Giovanni Paolo II scrive ancora: "Se l'azione politica non si confronta con una superiore istanza etica, illuminata a sua volta da una visione integrale dell'uomo e della società, finisce per essere asservita a fini inadeguati, se non illeciti. La verità, invece, è il migliore antidoto contro i fanatismi ideologici, in ambito scientifico, politico, o anche religioso".

"Come esperti delle discipline sociali e come cristiani, voi siete chiamati" a "indicare nuove piste e nuove soluzioni per affrontare in modo più equo gli scottanti problemi del mondo contemporaneo. La riflessione sul sistema democratico oggi non può limitarsi a considerare solamente gli ordinamenti politici e le istituzioni, ma deve allargare il proprio orizzonte ai problemi posti dallo sviluppo della scienza e della tecnologia, a quelli indotti nel settore dell'economia e della finanza dall'estendersi della globalizzazione, alle nuove regole per il governo delle organizzazioni internazionali, agli interrogativi sorti dallo sviluppo crescente e rapido del mondo della comunicazione, per elaborare un modello di democrazia autentico e completo".

Il Papa ribadisce la necessità che i cattolici si impegnino a "rendere viva e dinamica la società civile - con la promozione della famiglia, dell'associazionismo, del volontariato e così via -, opponendosi a indebiti limiti e condizionamenti frapposti dal potere politico o economico; essi devono anche riconsiderare l'importanza dell'impegno nei ruoli pubblici e istituzionali, in quegli ambienti in cui si formano decisioni collettive significative e in quello della politica, intesa nel senso alto del termine, come oggi è auspicato da molti".

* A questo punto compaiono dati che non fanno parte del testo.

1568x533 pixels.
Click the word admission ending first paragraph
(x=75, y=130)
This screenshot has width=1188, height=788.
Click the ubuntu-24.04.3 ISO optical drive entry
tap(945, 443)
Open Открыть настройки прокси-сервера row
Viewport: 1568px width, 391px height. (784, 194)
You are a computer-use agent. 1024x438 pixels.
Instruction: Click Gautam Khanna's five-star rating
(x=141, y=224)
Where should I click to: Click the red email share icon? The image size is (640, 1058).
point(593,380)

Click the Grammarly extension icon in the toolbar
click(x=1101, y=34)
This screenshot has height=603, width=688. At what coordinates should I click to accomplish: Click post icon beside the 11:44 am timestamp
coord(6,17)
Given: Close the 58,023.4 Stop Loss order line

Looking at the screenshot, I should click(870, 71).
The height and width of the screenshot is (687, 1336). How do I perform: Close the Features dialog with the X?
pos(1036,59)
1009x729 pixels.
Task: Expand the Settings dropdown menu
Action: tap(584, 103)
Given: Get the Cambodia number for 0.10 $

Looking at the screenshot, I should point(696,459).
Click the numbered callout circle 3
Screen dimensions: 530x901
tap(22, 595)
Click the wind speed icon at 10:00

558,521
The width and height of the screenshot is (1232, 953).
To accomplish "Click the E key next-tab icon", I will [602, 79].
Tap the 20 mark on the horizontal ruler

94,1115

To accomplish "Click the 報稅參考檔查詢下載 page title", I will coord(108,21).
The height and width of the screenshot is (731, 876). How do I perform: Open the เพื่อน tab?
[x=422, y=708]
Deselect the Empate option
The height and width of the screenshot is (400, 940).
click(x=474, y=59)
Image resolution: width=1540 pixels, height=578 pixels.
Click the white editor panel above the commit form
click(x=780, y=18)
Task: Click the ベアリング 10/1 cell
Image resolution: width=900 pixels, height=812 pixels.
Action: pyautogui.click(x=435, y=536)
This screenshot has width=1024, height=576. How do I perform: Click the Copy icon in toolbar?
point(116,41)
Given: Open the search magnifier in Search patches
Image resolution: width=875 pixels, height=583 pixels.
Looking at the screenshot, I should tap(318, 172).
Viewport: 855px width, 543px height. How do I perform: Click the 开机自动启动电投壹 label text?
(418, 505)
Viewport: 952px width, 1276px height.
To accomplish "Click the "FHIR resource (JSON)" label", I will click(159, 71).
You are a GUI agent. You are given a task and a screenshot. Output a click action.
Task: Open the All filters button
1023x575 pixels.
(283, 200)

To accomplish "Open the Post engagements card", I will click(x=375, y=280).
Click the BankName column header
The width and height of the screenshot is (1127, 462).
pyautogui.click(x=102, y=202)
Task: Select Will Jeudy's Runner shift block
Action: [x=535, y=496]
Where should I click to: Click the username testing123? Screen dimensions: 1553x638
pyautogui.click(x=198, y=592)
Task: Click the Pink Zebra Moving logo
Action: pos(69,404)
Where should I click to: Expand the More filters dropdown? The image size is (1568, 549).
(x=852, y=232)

"Non si può infatti dimenticare" - conclude il Pontefice - "che sono proprie della vocazione del fedele laico la conoscenza e la messa in pratica della dottrina sociale della Chiesa e, quindi, anche la partecipazione alla vita politica del Paese, secondo i metodi e gli strumenti del sistema democratico. Alcuni poi sono chiamati a uno speciale servizio alla comunità civile, assumendo direttamente ruoli istituzionali in campo politico".